Sunday, 30 January 2011

'Watching' Documentary On Film Openings

What Thomas Sutcliffe means when he says "films need to seduce their audience into long term commitment. While there are many types of seduction, the temptation to go for instant arousal is almost irresistible", is that films have to have the audience hooked and interested in what is about to happen and not just throw the whole storyline by revealing it straight away.

According to director Jean Jacques Beineix the risks of 'instant arousal' are that your audience are satisfied straight away and the rest of the film will be of no interest. He says that the greatest opening starts slow and then comes the dramatic dilemma or 'explosion' of the film. The audience have to be waiting and making them want more and not be satisfied in the beginning, otherwise too much wil be expected towards the middle and end of the film.

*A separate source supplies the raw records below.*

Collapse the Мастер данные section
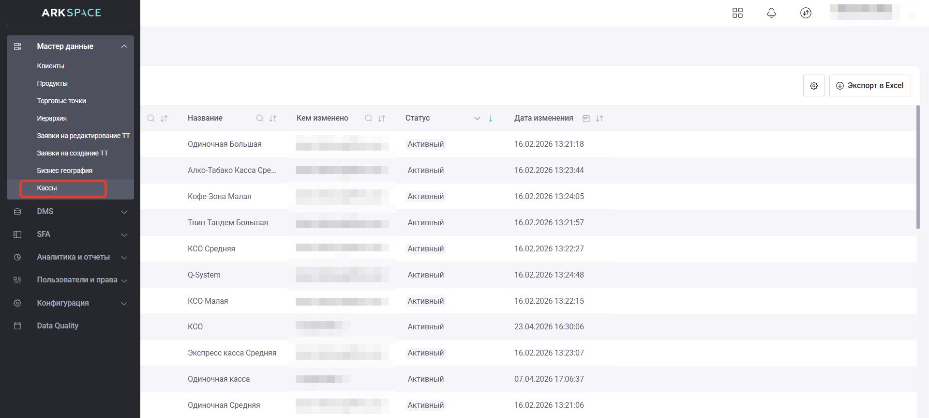The width and height of the screenshot is (929, 418). pyautogui.click(x=124, y=46)
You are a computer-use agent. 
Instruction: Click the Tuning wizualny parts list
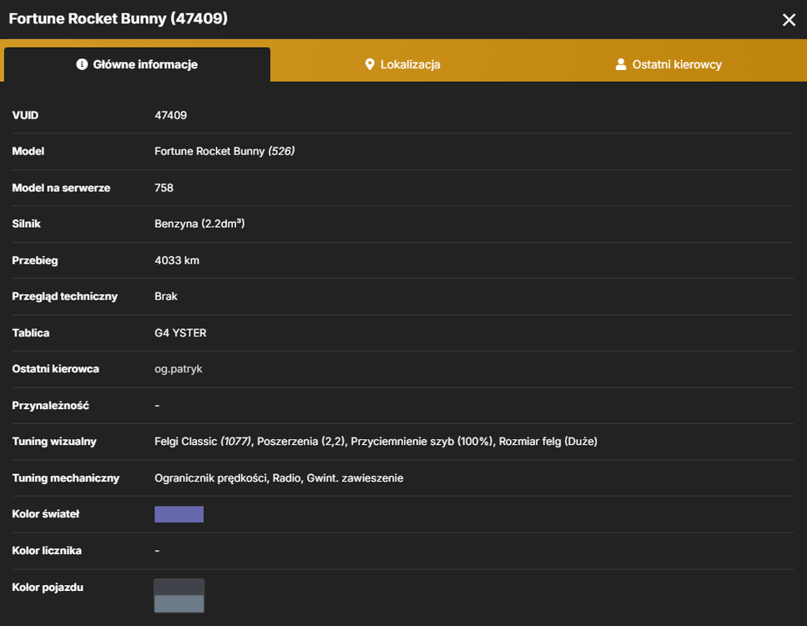(376, 442)
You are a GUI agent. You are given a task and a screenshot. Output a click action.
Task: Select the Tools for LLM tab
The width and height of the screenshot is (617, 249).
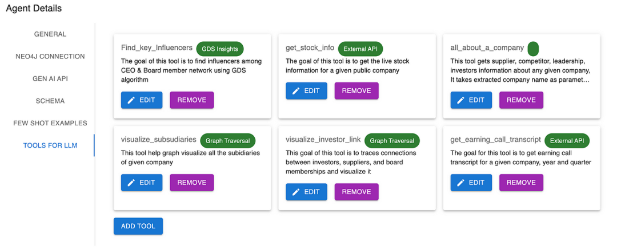click(x=50, y=145)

"A good beginning must make the audience feel that it doesn't know nearly enough yet, and at the same time make sure that it doesn't know too little" this is because the audience can't know too little otherwise they won't know what the film is about and what is going on. But if they know too much at the beginning then the rest of the film would not need to be watched as the audience know what is going to happen and they will lose interest and excitement.

The critic Stanley Kaufmann describes the classic opening as a shot of a city, then a building, then the camera moving upwards the building then going through a window and right past a receptionist and then meeting the important man at the desk. This type of opening works because these shots establish 'normality' of the character and then the rest of the film would usually contrast that and make the audience realise that it's not actually normal.

Kyle Cooper's title sequence to the film SE7EN is so effective because it foreshadows what is going to happen in the film and it shows the obsessive-psychotic nature of the character.

What's meant by 'a favourite trick of Film Noir' is the start of the film in the end and in the film it will go back in time to show the story from the beginning.

The opening of the film The Shining creates suspense by the camera being a birds-eye view following a car and going in one direction, almost like a predator watching its prey. The audience will assume that the people in the car are driving in the wrong direction as they are driving to 'nowhere' and towards darkness. The music also suggests that there is danger lurking ahead and this causes the suspense.